We inserted five 100-yen coins into the slot…

…and something landed at the bottom with a thud.

It was a little box containing our seal! However, we were still missing the critical rail seal collection book and didn’t have anywhere to affix our seal on to. Since a sign said that the station office was staffed on weekdays from 10 a.m. to 1 p.m. and again from 2 p.m. to 6:30 p.m., it looked like another visit the following day would be necessary.

That’s why we found ourselves back at Kanada Station the next day in a little more sunlight.

Without wasting any time, we bought the very official-looking rail seal book for 2,200 yen. It definitely felt good supporting local transportation with the purchase as well.

When the rail seal books were first sold last year, they immediately sold out. By November 2021, there were supposedly already more than a few adventurers who had already collected all 40 stamps. With a completed book, you can apply for a “railway master card,” which definitely evokes a Pokémon trainer-like sense of excitement in us.

Each of the individual seals has its own unique flavor. This first Heichiku seal that we received had a “400 series Nanohana (rapeseed flowers) train car” as its main motif along with Heichiku mascot Chikumaru.

In case you’re wondering why the more expensive seal option that we chose is called the collaboration version, it’s a limited-time offering by 15 of the participating rail companies. In particular, each collaboration version features a colorful depiction of a local train car is printed near the top of the seal.

If you collect all of the collaboration versions, the cars will appear to be linked at the top of your collection book’s consecutive pages. The individual railway mascots and the stations’ names are also prominently noted, adding a further local touch.

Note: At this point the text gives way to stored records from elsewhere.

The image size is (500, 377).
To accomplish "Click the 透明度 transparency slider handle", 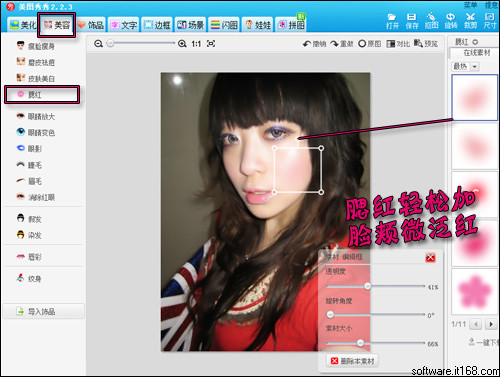I will tap(367, 286).
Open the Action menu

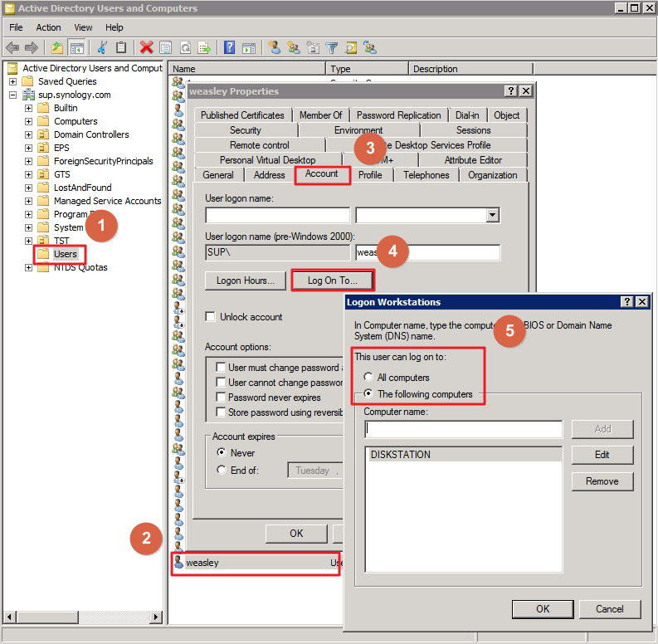tap(48, 27)
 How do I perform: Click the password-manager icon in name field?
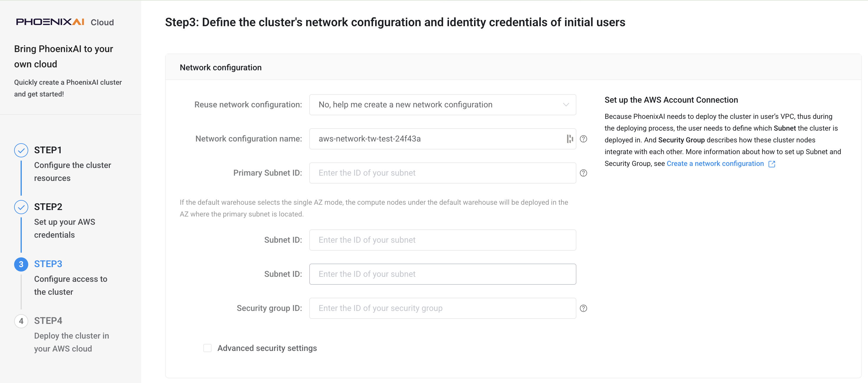click(569, 139)
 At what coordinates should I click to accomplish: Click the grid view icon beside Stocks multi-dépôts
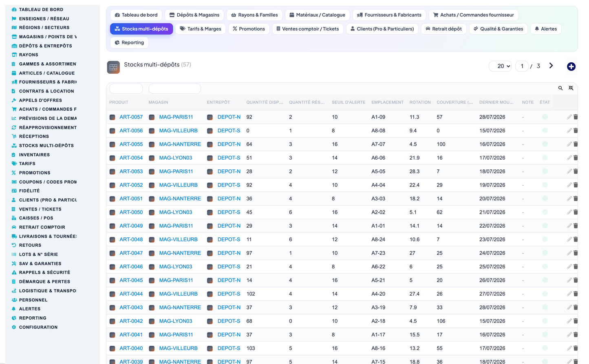click(113, 67)
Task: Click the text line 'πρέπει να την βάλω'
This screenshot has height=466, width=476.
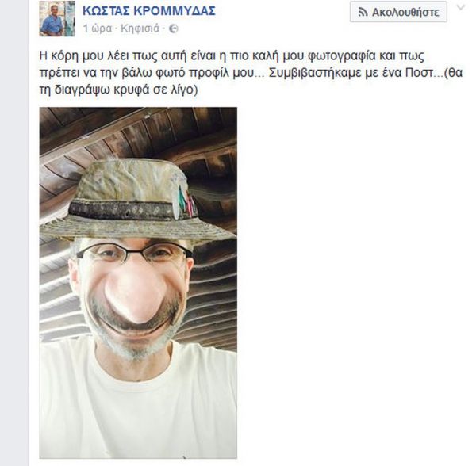Action: 251,73
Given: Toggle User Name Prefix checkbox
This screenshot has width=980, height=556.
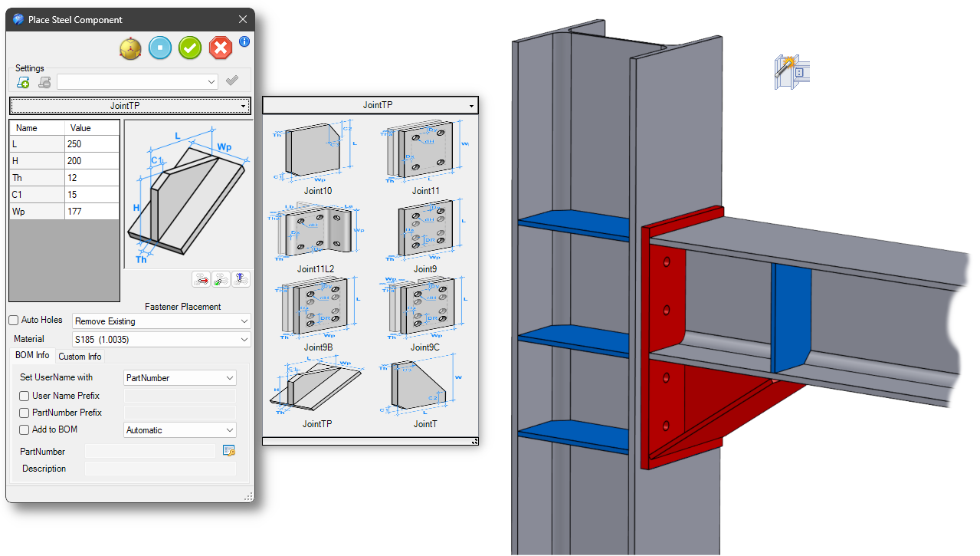Looking at the screenshot, I should (25, 396).
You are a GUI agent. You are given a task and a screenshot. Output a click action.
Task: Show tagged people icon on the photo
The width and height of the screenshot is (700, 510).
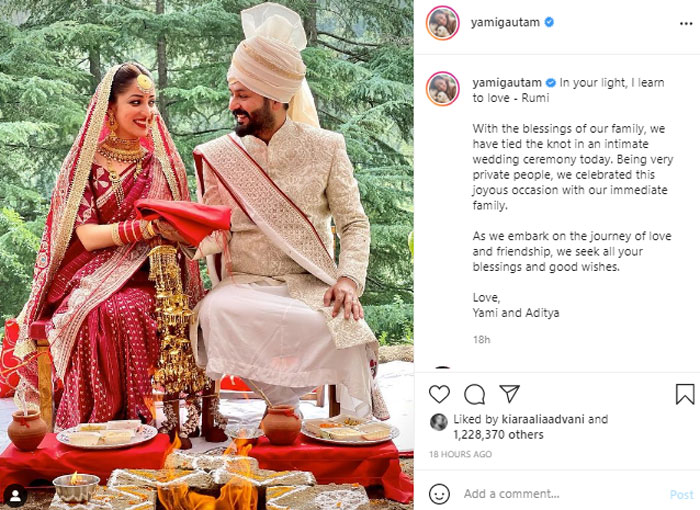click(16, 495)
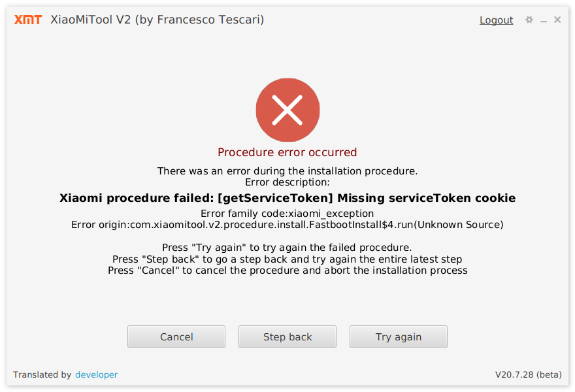Click the "Translated by" label

pyautogui.click(x=42, y=374)
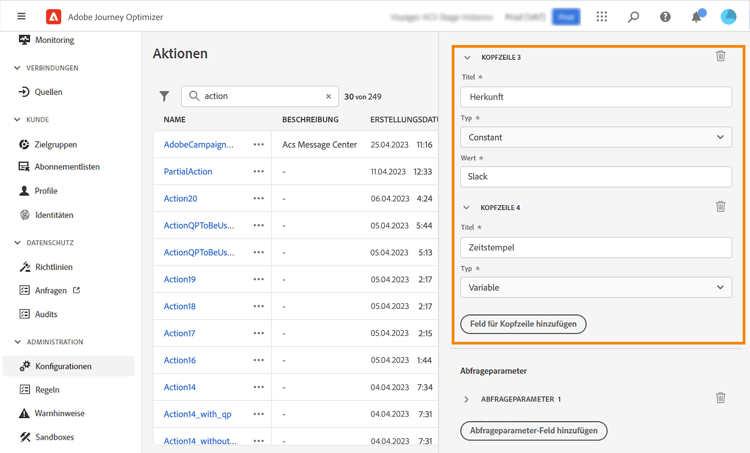This screenshot has height=453, width=750.
Task: Open the app switcher grid
Action: coord(601,17)
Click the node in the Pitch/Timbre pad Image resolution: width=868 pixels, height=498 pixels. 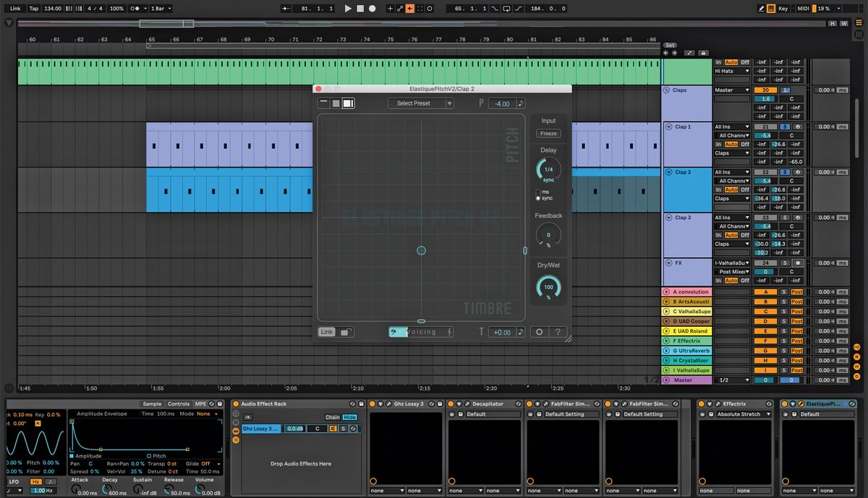[x=422, y=251]
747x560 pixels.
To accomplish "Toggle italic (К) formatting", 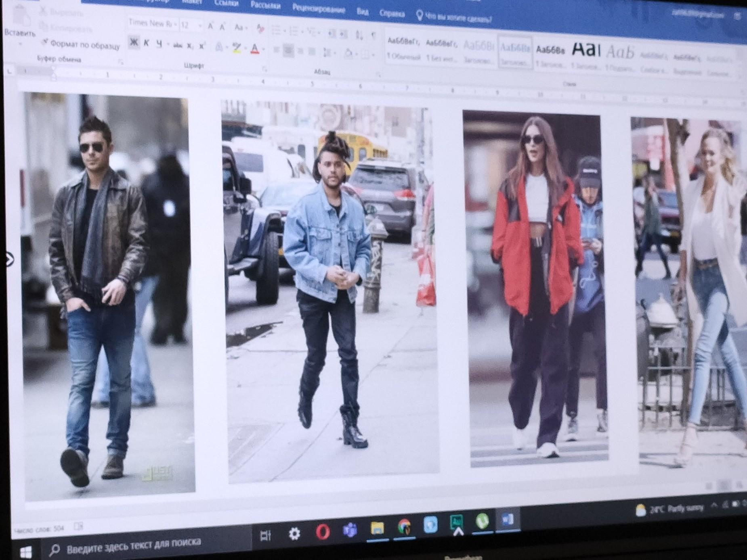I will tap(147, 43).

By the way, we also received a “rail card” at the time of our rail seal purchase. You can receive one of these at all of the participating train stations and they’re an added incentive to collect ’em all (yep, the Pokémon theme is definitely strong here).

On a final note, we couldn’t leave Kanada Station without seeing Heichiku’s famous “Super Happy” train. The design pf this train was completed by professional artist Kensuke Miyazaki along with the children of Fukuchi City, Fukuoka Prefecture (indeed, the “fuku” in both “Fukuchi” and “Fukuoka” means “lucky”). It’s said that anyone who sees this train will become happy.

With that last item of business crossed off and our happiness amplified, we’ll now turn our attention back to collecting the rail seals. Where will we end up next? Maybe we’ll combine getting our second rail seal with a trip to check out some of the newest Pokéfuta to check off two collection boxes at the same time.